**WHAT TO DO**
Give every line of the material again, exactly as written.
START AVAILABLE DATA
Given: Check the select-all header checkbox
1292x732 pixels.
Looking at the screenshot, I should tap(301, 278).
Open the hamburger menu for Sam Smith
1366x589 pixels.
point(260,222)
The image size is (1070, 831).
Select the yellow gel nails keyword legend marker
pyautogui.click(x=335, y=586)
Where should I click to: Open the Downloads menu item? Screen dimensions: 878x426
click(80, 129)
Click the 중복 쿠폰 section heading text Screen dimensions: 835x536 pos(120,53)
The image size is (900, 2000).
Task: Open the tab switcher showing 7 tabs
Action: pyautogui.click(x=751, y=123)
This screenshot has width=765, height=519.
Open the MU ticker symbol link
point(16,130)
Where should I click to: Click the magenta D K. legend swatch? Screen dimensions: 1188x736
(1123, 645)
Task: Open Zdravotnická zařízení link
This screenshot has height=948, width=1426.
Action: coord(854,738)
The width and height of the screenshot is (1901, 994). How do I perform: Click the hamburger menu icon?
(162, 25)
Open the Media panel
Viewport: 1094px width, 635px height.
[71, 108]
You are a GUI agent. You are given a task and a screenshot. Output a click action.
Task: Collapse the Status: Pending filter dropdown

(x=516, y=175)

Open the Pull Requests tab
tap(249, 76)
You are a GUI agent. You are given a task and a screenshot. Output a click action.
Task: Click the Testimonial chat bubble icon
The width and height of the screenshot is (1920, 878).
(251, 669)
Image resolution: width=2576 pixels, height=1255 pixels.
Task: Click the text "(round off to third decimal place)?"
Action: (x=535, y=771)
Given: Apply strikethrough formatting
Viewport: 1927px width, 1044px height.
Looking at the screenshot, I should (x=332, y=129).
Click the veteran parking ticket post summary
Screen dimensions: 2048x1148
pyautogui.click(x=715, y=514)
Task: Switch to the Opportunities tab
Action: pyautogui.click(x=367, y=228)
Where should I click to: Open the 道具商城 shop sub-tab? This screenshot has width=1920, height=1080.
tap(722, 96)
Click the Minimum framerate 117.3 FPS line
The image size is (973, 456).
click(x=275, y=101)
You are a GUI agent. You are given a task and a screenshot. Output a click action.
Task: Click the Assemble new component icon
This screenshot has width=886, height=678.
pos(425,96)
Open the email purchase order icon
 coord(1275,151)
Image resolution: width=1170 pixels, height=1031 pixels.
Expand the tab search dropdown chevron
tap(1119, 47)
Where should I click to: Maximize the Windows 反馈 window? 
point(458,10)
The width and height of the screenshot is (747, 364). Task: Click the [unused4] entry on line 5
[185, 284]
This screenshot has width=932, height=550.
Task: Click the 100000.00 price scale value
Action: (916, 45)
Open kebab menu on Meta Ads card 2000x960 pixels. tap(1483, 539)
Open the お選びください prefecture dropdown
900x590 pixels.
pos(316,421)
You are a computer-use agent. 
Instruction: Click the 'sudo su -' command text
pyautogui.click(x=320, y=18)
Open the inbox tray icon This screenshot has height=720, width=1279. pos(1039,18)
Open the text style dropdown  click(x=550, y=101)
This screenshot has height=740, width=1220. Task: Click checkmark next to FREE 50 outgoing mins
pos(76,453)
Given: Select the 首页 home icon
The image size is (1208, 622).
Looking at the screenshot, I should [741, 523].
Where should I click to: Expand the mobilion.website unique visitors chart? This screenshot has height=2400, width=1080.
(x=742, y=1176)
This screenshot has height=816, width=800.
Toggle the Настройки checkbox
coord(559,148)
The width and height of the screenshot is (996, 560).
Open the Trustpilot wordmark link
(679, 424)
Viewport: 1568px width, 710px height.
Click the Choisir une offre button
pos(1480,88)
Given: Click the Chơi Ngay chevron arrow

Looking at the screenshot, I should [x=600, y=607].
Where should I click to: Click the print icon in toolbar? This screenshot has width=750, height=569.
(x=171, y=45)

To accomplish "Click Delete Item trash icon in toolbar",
END AVAILABLE DATA
**TASK OUTPUT**
Given: Check the select-all header checkbox
1292x732 pixels.
Looking at the screenshot, I should tap(301, 278).
Open the hamburger menu for Sam Smith
1366x589 pixels.
point(260,222)
The image size is (1070, 831).
Select the yellow gel nails keyword legend marker
pyautogui.click(x=335, y=586)
Where should I click to: Open the Downloads menu item? Screen dimensions: 878x426
click(80, 129)
Click the 중복 쿠폰 section heading text Screen dimensions: 835x536 pos(120,53)
The image size is (900, 2000).
Task: Open the tab switcher showing 7 tabs
Action: pyautogui.click(x=751, y=123)
This screenshot has width=765, height=519.
Open the MU ticker symbol link
point(16,130)
Where should I click to: Click the magenta D K. legend swatch? Screen dimensions: 1188x736
(1123, 645)
Task: Open Zdravotnická zařízení link
This screenshot has height=948, width=1426.
Action: coord(854,738)
The width and height of the screenshot is (1901, 994). How do I perform: Click the hamburger menu icon?
(162, 25)
Open the Media panel
Viewport: 1094px width, 635px height.
[71, 108]
You are a GUI agent. You are given a task and a screenshot. Output a click action.
Task: Collapse the Status: Pending filter dropdown

(x=516, y=175)

Open the Pull Requests tab
tap(249, 76)
You are a GUI agent. You are given a task and a screenshot. Output a click action.
Task: Click the Testimonial chat bubble icon
The width and height of the screenshot is (1920, 878).
(251, 669)
Image resolution: width=2576 pixels, height=1255 pixels.
Task: Click the text "(round off to third decimal place)?"
Action: (x=535, y=771)
Given: Apply strikethrough formatting
Viewport: 1927px width, 1044px height.
Looking at the screenshot, I should (x=332, y=129).
Click the veteran parking ticket post summary
Screen dimensions: 2048x1148
pyautogui.click(x=715, y=514)
Task: Switch to the Opportunities tab
Action: pyautogui.click(x=367, y=228)
Where should I click to: Open the 道具商城 shop sub-tab? This screenshot has width=1920, height=1080.
tap(722, 96)
Click the Minimum framerate 117.3 FPS line
The image size is (973, 456).
click(x=275, y=101)
You are a GUI agent. You are given a task and a screenshot. Output a click action.
Task: Click the Assemble new component icon
This screenshot has width=886, height=678.
pos(425,96)
Open the email purchase order icon
 coord(1275,151)
Image resolution: width=1170 pixels, height=1031 pixels.
Expand the tab search dropdown chevron
tap(1119, 47)
Where should I click to: Maximize the Windows 反馈 window? 
point(458,10)
The width and height of the screenshot is (747, 364). Task: Click the [unused4] entry on line 5
[185, 284]
This screenshot has width=932, height=550.
Task: Click the 100000.00 price scale value
Action: (916, 45)
Open kebab menu on Meta Ads card 2000x960 pixels. tap(1483, 539)
Open the お選びください prefecture dropdown
900x590 pixels.
pos(316,421)
You are a computer-use agent. 
Instruction: Click the 'sudo su -' command text
pyautogui.click(x=320, y=18)
Open the inbox tray icon This screenshot has height=720, width=1279. pos(1039,18)
Open the text style dropdown  click(x=550, y=101)
This screenshot has height=740, width=1220. Task: Click checkmark next to FREE 50 outgoing mins
pos(76,453)
Given: Select the 首页 home icon
The image size is (1208, 622).
Looking at the screenshot, I should [741, 523].
Where should I click to: Expand the mobilion.website unique visitors chart? This screenshot has height=2400, width=1080.
(x=742, y=1176)
This screenshot has height=816, width=800.
Toggle the Настройки checkbox
coord(559,148)
The width and height of the screenshot is (996, 560).
Open the Trustpilot wordmark link
(679, 424)
Viewport: 1568px width, 710px height.
Click the Choisir une offre button
pos(1480,88)
Given: Click the Chơi Ngay chevron arrow

Looking at the screenshot, I should [x=600, y=607].
Where should I click to: Click the print icon in toolbar? This screenshot has width=750, height=569.
(x=171, y=45)

To accomplish "Click Delete Item trash icon in toolbar",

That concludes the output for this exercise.